Humanism laced with geopolitics

The Director General of the European strategic intelligence and security center Claude Moniquet says that political and oil interests are behind the jostling by France and Britain to spearhead the military campaign against Libya, saying that both countries are scheming to play the leading political role in the Arab world. “Besides, the action of Paris and London in that region are traditionally dictated by oil interest”, Moniquet said.

Western countries’ main aims in the troubled regions are not so much the protection of civilians, as the pursuit of economic and geopolitical interests, as evidenced by similar military operations in the past 20 years. The bombing of Serbia in 1994-1995 and Yugoslavia in 1999 by NATO, and the American-led Western incursion into Afghanistan in 2001 and Iraq in 2003 and now in Libya, were undertaken under the pretext of the noble act of protecting the lives of civilians. The putative fight against Al-Qaeda’s brand of terrorism in both Afghanistan and Iraq was thrown into the mix of preventing humanitarian catastrophe and ethnic cleansing. Significantly, none of these tasks were fulfilled and some of the mentioned evils didn’t even exist. Suffice to recall that no smoking gun was found in Iraq after a lengthy and costly search, but the day and night bombing of Yugoslavia led to untold humanitarian catastrophe, including the mass exodus of Yugoslavians to neighbouring states. The country’s infrastructure was reduced to rubble.

New-fangled ideas, including the introduction of western-style democracy in Afghanistan, Iraq and in Albania controlled Kosovo were used to justify the wanton destruction of sovereign and independent countries.
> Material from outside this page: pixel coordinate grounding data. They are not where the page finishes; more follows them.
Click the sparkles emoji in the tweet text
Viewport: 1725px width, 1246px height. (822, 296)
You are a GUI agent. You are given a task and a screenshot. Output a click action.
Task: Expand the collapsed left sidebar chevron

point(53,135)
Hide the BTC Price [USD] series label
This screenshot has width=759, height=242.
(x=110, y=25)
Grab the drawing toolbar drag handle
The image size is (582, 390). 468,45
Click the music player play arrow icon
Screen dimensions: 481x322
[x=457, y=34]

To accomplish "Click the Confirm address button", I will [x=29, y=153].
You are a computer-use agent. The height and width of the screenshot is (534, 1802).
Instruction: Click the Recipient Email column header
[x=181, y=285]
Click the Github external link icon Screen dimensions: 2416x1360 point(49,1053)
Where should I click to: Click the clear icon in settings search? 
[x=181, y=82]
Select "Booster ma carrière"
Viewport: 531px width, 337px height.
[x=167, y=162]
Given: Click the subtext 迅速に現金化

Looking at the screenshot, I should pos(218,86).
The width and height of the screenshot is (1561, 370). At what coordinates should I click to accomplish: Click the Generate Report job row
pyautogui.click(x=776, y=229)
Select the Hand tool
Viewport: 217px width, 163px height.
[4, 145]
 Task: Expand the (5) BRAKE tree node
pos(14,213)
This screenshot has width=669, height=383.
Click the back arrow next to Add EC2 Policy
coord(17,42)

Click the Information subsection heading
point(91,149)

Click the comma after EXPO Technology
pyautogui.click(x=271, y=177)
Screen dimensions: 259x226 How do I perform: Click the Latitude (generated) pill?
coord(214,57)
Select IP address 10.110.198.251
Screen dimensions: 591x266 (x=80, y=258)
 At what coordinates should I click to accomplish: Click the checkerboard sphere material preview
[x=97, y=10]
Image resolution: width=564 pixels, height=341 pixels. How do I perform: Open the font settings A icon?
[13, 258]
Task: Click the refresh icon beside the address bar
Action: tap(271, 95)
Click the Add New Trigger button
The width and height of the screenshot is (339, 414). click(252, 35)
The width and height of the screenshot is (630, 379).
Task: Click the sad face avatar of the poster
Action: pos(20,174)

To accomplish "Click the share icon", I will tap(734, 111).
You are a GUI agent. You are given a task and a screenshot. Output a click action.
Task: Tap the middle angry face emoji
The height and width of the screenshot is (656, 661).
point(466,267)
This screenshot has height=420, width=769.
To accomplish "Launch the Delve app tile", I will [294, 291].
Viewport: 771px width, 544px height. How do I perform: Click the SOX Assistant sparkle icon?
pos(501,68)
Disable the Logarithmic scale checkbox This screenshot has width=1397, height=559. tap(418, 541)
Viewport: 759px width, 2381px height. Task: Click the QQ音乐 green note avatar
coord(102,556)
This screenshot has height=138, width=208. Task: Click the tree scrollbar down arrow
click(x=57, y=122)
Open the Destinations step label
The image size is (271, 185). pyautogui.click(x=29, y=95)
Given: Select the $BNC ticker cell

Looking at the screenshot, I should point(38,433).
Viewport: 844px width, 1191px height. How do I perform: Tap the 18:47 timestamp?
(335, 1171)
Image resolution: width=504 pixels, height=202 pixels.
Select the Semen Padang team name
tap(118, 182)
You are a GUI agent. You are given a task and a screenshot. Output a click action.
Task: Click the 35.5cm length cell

Similar spurious excuse is used to justify the intervention in Libya, and Britain, France and the U.S remain defiant about their right to solve the Libyan internal political wrangling by military force. The only question still being debated is whether it is worth it to sacrifice the Libyan leader Muammar Ghadafi on the altar of democracy ala Western model.

Behind the pseudo-humanitarian summersault lies a hidden agenda of Western countries’ geopolitical and economic interests in oil rich regions of the world. Besides, by supporting the fifth columns in such regions, the U.S and its Western allies desire to create the basis for a long term military presence, a plan that is presently being tried out in Libya. The experiment is fraught with extreme dangers, says Anna Filimonova of the Russian Academy of Sciences’ center for the study of the modern-day Balkan crisis.

“The most serious of the dangers is the confirmation of the new role of NATO in international relations, the crushing of international law and its Yalta-Potsdam post-war system. Unfortunately, the world is entering a new stage of development characterized by the formation of servile protectorates, Filimonova said. Under the new dispensation NATO would be calling the shots,” predicts Filimonova.

The Western military operation in Libya is supposedly guided by parts of the UN Charter, Security Council resolutions and UN agreements, but the campaign has exceeded the UN mandate and is taking on the features of a full-scale war against a sovereign state. As the events in Iraq, Afghanistan and the Balkans have shown, what the world is witnessing in Libya is not the triumph of humanism and democracy, but the unleashing of anarchy and the carving up of an independent nation.